_Work task:_ Among the entries below, take the line with "Task: Click the 10 mark on Y ruler" and the line with "Given: Click the Manchester", and output them and every line between them exactly, with nothing else.

_Data for the task:_
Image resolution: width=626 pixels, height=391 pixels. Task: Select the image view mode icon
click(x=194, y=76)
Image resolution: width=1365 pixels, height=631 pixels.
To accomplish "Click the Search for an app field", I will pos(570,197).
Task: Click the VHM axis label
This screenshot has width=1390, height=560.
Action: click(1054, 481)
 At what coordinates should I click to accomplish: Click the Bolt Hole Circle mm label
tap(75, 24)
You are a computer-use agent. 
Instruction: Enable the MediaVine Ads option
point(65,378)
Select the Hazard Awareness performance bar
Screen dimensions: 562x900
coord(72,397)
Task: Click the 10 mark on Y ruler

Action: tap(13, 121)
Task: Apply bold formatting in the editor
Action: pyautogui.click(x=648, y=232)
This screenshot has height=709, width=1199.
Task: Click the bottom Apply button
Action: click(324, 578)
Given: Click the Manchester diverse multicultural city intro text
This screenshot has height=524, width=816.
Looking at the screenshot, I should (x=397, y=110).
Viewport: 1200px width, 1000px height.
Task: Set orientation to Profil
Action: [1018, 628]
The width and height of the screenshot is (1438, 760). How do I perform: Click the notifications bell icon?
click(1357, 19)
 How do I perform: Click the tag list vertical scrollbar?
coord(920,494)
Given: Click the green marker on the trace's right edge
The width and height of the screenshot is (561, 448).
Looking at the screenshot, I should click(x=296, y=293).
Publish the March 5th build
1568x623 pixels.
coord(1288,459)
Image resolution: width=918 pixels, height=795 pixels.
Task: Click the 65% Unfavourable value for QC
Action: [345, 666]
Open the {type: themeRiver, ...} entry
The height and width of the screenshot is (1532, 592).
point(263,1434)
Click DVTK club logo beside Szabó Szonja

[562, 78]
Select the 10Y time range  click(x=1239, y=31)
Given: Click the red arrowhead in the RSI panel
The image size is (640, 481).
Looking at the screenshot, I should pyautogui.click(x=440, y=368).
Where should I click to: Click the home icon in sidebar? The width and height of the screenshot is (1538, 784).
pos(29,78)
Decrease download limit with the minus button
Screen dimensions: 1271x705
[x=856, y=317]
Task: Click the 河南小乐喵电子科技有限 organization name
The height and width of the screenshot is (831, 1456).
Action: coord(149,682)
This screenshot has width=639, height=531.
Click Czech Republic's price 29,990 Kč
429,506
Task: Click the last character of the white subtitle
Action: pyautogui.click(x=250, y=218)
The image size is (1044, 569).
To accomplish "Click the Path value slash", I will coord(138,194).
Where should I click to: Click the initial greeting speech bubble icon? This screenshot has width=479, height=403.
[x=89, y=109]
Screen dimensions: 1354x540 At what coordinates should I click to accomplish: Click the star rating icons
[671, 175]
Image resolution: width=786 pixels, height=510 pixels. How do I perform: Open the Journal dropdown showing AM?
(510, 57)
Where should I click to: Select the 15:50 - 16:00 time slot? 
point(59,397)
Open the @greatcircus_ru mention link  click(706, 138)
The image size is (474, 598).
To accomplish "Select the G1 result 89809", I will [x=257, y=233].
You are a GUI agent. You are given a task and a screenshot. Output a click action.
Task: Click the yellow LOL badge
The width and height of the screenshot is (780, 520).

_Answer box:_
Task: Click the 10 mark on Y ruler

Action: tap(13, 121)
Task: Apply bold formatting in the editor
Action: pyautogui.click(x=648, y=232)
This screenshot has height=709, width=1199.
Task: Click the bottom Apply button
Action: click(324, 578)
Given: Click the Manchester diverse multicultural city intro text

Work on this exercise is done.